**課題文**.
◆ ◆ ◆ ◆ ◆ ◆ ◆
連続テレビ小説「まれ」オリジナルサウンドトラック2 音楽 澤野弘之 SMR
7月15日発売予定

写真拡大

朝ドラ「まれ」(NHK 月〜土 朝8時〜)7月10日(金)放送 第15週「下克上駄菓子ケーキ」第89話より。脚本:篠崎絵里子(崎の大は立) 演出:渡辺一貴

希(土屋太鳳)と大悟(小日向文世)のケーキをロベール幸枝(草笛光子)が
食べ比べた結果、大悟のケーキのクオリティーはひじょうに高く、希のケーキは「未熟 まったく未熟 とことん未熟」と手厳しい評価でした。
その未熟さが一般受けするのだ、と幸枝。
例えるなら、高級フレンチ(大悟のケーキ)と茶漬け(希のケーキ)。
輪子(りょう)や美南(中村ゆりか)が調子にのって、安いチョコや駄菓子のほうが好きとか言いだして、大悟の機嫌を損ねます。
船越英一郎演じる榊原の妻も駄菓子が大好きで、だから希に頼んだのだと言い、いっそのこといちごのショートケーキ(フランス菓子にはないジャンル)をつくってほしいとまで。
◆ ◆ ◆ ◆ ◆ ◆ ◆
**練習問題 A**.
「まれ」第89話の記事について、次の問いに答えよ。
(i) 幸枝は希のケーキをどのような言葉で評価したか。
(ii) 幸枝は大悟のケーキと希のケーキを、それぞれ何に例えたか。
(iii) 榊原の妻が希につくってほしいとまで言ったケーキは何か。
**練習問題 B**.
「まれ」第89話の記事を、最後の文の後から書き継げ。

**掲載データ**.
◆ ◆ ◆ ◆ ◆ ◆ ◆
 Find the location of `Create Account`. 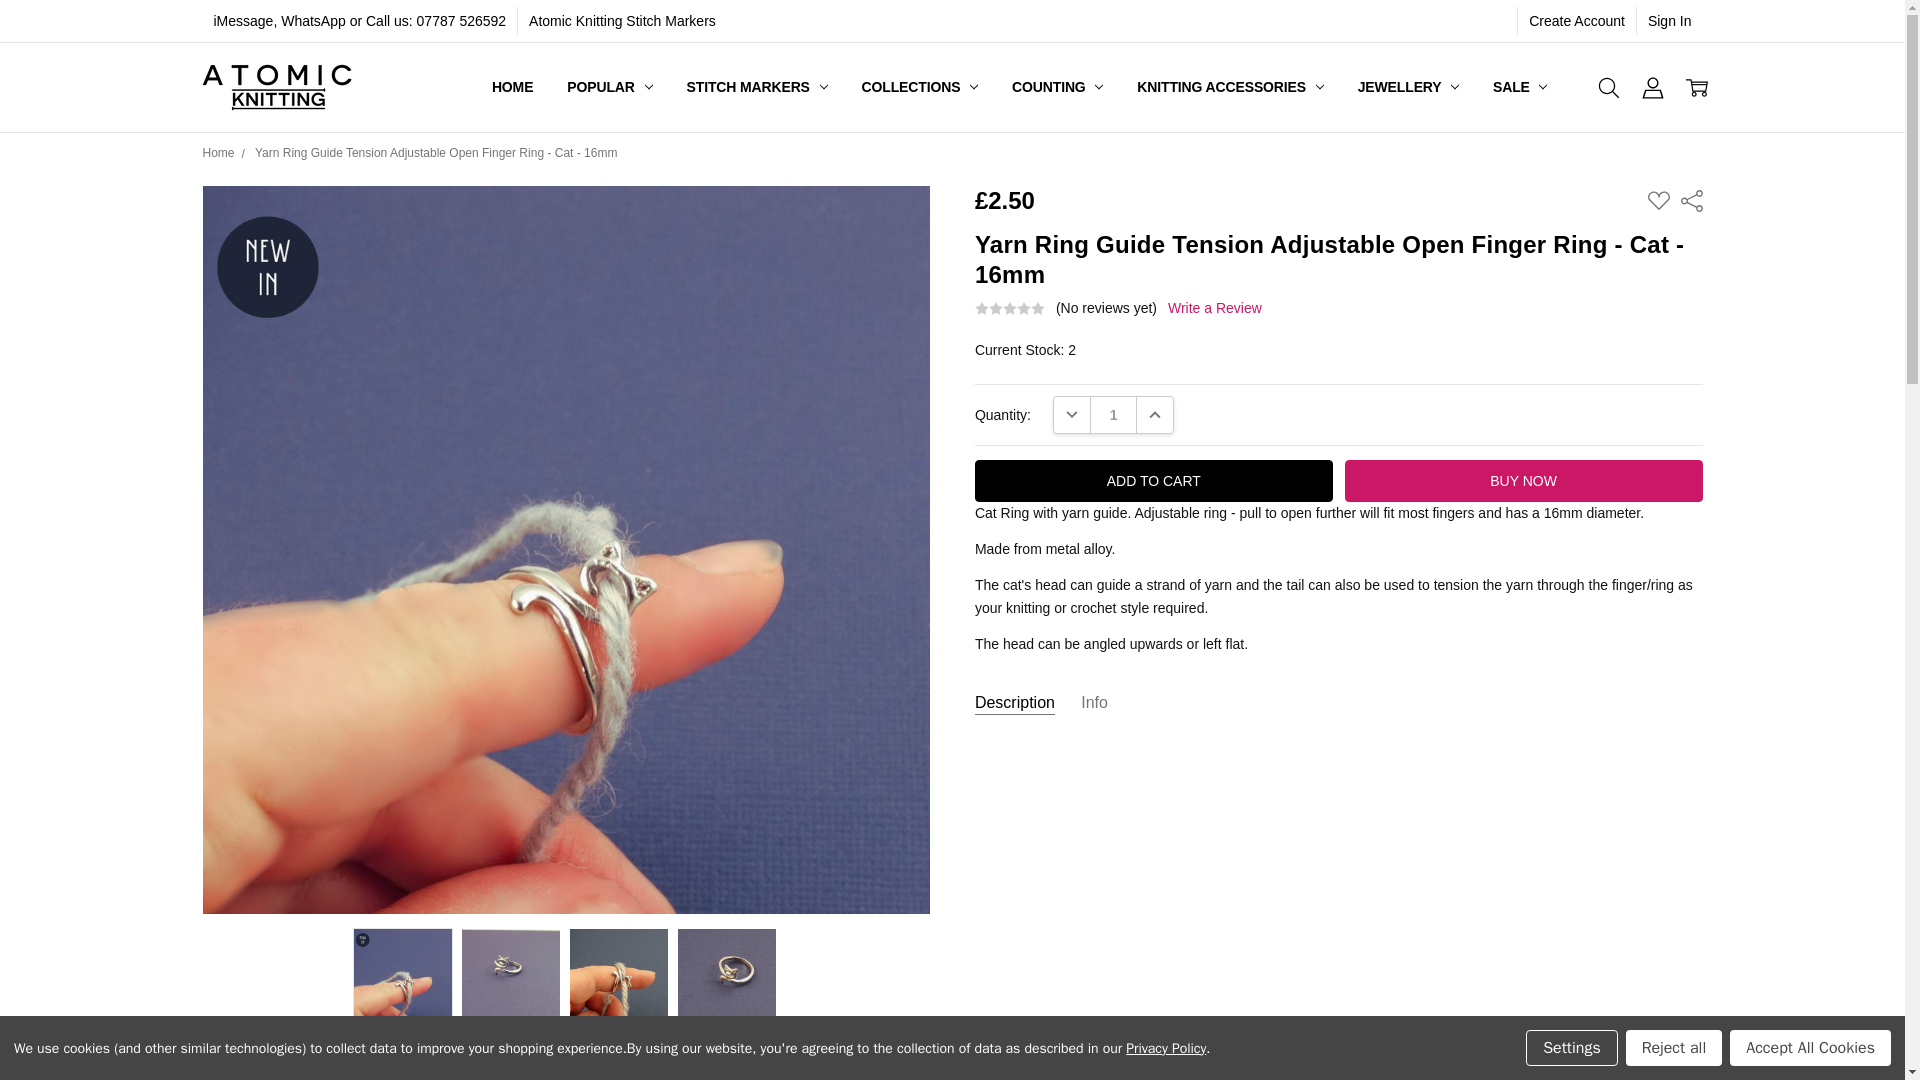

Create Account is located at coordinates (1576, 20).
◆ ◆ ◆ ◆ ◆ ◆ ◆
**解答 A**.
(i) 「未熟 まったく未熟 とことん未熟」と手厳しく評価した。
(ii) 大悟のケーキを高級フレンチに、希のケーキを茶漬けに例えた。
(iii) いちごのショートケーキである。

**解答 B**.
いや、いいんですよ、希の個性が庶民的な駄菓子でも全然。
だーけーどー 
だったら、希が大悟のケーキが好きで、なにがなんでもこの店で働きたいと希求した意味がわからないし、榊原もマ・シェリ・シュ・シュに頼まなくていいではないですか、横浜にはいっぱいケーキショップがあるだろうから。
希が浅はかな直感娘であるにしても、言動に根拠なさ過ぎ、かなあ・・・と。
榊原はブランド志向であるから高級フランス菓子店に頼んでしまったのかもしれないし、輪子と美南が大悟と趣味が合わなくても家族だからがまんしてつきあっていたっていうこともありそうな話だとは思うのですが、希の言動にはどうにもこうにも違和感を覚えてしまうのです。
違和感やひっかかりも大事ですけど、この不安定さは、見る人を選ぶと思います。ドラマ自体は庶民的な茶漬けではなく、通な高級フレンチです。
朝15分の短い食事時間では喉につかえて消化もなかなかできません。

希の都合よい言動を


89話の終わりで、希は「自分がつくりたいケーキと 食べる人が喜ぶケーキは同じなのか」と前進してきた足をふと止めます。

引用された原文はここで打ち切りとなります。